Front-end charges arise because unit trust companies refuse to buy back unit trusts at the same price as they sell them to the consumer. The higher price at which they sell unit trusts - the 'offer' price - and the lower price at which they buy - the 'bid' price - are supposed to reflect the administrative and marketing costs to the company of cancelling and creating the units.
The degree to which they do, or the extent to which these costs are being covered by management fees charged during the period for which the unit is held, is unspecified. Offering units free of any front-end charge, however, has been possible only for units that form part of personal equity plans.
The resulting battle for customers is likely to be fierce. Any intensification of the war could lead to consolidation among unit trust companies, as only the big companies are able to withstand the subsequent erosion in profits.
The industry has already had a taste of what might be in store for it.
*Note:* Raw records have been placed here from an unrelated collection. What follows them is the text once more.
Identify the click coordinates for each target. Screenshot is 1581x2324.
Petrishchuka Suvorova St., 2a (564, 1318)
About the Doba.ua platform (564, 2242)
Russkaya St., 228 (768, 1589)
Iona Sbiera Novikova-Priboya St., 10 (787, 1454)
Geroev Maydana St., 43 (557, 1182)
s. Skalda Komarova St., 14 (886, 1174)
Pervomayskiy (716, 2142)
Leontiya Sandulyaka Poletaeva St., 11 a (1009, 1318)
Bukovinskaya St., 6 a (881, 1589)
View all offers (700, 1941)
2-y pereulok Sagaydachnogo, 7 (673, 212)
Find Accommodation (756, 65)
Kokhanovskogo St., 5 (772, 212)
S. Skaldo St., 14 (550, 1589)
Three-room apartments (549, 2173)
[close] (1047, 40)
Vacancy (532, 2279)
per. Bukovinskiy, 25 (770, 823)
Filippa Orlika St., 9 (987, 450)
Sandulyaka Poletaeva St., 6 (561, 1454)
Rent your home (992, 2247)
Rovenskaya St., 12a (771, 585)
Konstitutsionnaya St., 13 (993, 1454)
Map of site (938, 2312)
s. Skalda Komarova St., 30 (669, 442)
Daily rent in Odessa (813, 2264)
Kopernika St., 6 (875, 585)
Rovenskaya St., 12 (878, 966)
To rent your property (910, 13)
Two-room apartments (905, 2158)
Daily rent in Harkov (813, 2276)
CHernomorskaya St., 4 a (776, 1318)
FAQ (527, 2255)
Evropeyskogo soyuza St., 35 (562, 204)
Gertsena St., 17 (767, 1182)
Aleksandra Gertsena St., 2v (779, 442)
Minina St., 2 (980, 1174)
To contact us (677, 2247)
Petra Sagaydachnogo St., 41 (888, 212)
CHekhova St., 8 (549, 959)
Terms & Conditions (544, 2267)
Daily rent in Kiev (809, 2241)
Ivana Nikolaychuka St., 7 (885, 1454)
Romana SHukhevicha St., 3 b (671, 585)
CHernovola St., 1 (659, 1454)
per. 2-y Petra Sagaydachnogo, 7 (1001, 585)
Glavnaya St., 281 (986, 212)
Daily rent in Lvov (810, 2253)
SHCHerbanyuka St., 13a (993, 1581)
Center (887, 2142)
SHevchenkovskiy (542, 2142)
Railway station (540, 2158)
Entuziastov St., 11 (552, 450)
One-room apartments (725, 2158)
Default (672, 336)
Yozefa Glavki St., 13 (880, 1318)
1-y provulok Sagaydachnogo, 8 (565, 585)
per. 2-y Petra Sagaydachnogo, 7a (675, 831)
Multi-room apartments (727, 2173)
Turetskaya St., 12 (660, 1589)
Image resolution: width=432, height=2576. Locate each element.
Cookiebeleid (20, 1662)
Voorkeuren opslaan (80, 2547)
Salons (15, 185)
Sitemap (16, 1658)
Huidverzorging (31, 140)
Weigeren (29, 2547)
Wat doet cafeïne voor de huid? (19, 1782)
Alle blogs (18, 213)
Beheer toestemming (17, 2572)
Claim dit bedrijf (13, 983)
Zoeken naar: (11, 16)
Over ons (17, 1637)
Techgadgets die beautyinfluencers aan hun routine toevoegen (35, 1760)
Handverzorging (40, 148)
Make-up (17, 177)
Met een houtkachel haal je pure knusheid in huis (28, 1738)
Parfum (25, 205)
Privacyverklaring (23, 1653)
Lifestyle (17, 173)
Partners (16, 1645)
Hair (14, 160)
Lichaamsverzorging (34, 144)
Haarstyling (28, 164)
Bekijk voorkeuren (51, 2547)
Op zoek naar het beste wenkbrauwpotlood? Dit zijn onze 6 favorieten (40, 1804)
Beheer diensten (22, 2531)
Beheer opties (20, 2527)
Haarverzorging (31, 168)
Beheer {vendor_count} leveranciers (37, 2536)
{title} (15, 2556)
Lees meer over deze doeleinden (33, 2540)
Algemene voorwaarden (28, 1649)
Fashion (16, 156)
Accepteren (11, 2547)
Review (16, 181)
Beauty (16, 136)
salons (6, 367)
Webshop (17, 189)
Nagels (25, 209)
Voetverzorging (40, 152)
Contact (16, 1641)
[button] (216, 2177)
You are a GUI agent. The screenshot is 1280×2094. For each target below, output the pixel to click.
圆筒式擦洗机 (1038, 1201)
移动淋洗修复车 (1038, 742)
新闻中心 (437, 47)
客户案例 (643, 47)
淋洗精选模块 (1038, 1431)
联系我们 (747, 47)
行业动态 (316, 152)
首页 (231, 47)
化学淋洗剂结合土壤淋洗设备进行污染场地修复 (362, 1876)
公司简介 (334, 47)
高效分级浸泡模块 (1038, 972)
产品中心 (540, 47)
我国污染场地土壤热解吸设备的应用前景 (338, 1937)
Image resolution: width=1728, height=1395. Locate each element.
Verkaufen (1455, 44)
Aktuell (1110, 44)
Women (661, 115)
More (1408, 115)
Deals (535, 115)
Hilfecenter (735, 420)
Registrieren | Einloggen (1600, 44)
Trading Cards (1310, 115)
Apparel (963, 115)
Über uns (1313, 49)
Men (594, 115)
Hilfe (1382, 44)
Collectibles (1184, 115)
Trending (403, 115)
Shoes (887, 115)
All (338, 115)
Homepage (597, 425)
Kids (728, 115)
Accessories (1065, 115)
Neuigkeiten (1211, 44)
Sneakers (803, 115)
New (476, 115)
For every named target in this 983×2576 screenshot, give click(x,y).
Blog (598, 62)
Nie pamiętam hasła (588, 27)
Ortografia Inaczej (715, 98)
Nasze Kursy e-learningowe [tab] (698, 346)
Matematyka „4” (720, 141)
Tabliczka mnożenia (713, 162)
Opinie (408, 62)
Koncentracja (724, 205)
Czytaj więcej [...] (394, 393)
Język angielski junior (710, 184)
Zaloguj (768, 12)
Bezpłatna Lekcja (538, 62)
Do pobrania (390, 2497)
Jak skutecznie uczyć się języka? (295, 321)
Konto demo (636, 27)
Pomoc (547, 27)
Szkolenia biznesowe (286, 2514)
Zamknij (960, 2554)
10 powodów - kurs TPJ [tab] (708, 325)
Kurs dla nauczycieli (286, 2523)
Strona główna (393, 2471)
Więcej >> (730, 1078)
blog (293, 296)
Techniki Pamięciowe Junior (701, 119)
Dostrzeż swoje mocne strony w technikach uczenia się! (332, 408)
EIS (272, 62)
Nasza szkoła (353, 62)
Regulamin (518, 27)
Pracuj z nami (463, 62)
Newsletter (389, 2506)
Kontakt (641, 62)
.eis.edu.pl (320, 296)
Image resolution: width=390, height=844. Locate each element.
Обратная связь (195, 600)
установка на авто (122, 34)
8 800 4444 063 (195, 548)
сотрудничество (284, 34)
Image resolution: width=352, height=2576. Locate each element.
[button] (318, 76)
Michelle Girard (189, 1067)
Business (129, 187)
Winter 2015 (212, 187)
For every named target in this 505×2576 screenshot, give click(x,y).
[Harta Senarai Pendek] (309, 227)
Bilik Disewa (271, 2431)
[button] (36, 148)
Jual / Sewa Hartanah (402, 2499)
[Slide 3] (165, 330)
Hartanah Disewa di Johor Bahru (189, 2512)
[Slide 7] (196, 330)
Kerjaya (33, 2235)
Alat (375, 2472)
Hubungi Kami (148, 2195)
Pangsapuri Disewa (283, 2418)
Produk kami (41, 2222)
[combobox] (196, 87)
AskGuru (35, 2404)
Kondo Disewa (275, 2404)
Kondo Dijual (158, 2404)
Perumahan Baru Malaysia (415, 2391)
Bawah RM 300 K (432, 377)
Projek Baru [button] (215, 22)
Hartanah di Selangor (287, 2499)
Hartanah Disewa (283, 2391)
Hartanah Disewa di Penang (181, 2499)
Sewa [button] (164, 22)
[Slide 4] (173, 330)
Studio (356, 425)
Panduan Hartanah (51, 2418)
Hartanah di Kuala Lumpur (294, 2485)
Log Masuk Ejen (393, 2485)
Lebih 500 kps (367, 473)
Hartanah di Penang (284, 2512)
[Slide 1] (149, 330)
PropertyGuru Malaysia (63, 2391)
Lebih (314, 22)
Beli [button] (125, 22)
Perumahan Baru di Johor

Earlier in the year, the UK's biggest unit trust manager, M&G, scored a marketing success by scrapping the front-end charge on units which formed part of its managed income PEP. M&G replaced that spread - which in effect amounted to a charge of 5 per cent - with a staggered exit charge that dwindled away to nothing if the investment was kept for five years.
The change in the charging structure was backed by a multimillion- pound advertising campaign. Unfortunately for M&G, the poster ads had to be withdrawn because they did not make the exit charge clear enough. Despite this, the promotion caught the imagination of the investing public, and just before the end of the tax year, M&G was taking more than pounds 1m a week. Many companies followed suit by introducing one-off deals on their PEPs.
But offering discounts has its price. M&G's interim results for the six months to March reveal that the company has been forced to make a provision against future profits of pounds 4.9m, because of the offer.
A large part of the provision arises because M&G distributes its products via independent financial advisers. No front-end charge means the company has to pay the commission immediately and hope to recoup it from the annual management charges on the fund, which are between 1.5 and 1.75 per cent.
Geoffrey Mushens, M&G director, said: 'The IFA (Independent Financial Adviser) commission costs a lot, and there are other marketing costs. We thought it would be sensible to spread the costs over five years. ' Three per cent commission is the norm for unit trusts.
When the SIB rule changes come into effect in the autumn, M&G will lead the way again. It is already considering scrapping the front-end charge on one of its funds, although again it plans to add an exit charge.
If this is successful, it would then consider dropping the front- end charge on some of its other unit trusts - again, at a price. Mr Mushens said: 'If we did this, we would have to make the same kind of provisions in our accounts, as we did for our PEP.'
Other unit trust companies believe that this continued downward pressure on price could lead to a spate of takeovers.
Small fund managers do not have sufficient profit margins to fund intermediary commissions, neither do they have the marketing muscle to buy the business volumes to build up these margins by increasing income from the annual management charge.
Richard Royds, Mercury managing director, is not convinced about how investors would perceive the replacement of an initial charge with an exit charge. 'Investors may not react that favourably to them,' he says.
In a falling market, for instance, the exit charge would be an extra loss for people wishing to sell their investments in a hurry. He also believes that as so many unit trust companies are part of much bigger organisations, they may be cushioned against a price war.
Keith Crowley, Invesco director, says: 'Until 1987, most unit trust companies made their profits on the initial charge. Now the emphasis is on the annual management charge. The pressure on small unit trust companies will become intense. They will have to build up sufficient critical mass to make money on the annual management charge.'
Invesco, which has funds under management of pounds 1.2bn, recently cut the initial charge on its entire range of 32 unit trusts to 3 per cent. It did not add an exit charge.
One large player that has no intention of altering its charging is Perpetual. Martyn Arbib, chairman, says: 'The above-average performance of our funds means that independent financial advisers will continue to give us business.' He says that even without discounts, unit trusts are a cheap form of saving, compared with single-premium bonds or endowment policies.
This disparity in price between different savings products will be brought into focus at the beginning of next year when, for the first time, consumers will be told in cash terms before they buy an investment product how much it is going to cost them - both in terms of commission to the adviser and of the expenses of the company.
Commission rates on single-premium products sold by life assurance companies such as with-profits bonds or distribution bonds are nearly 75 per cent higher than those on unit trusts.
Commission on a pounds 6,000 investment in a single-premium bond from a life company would be about pounds 315; commission on the same investment in a unit trust would be pounds 180. This vast price disparity may help to stave off any dramatic fallout from a price war by increasing investment in unit trusts across the board.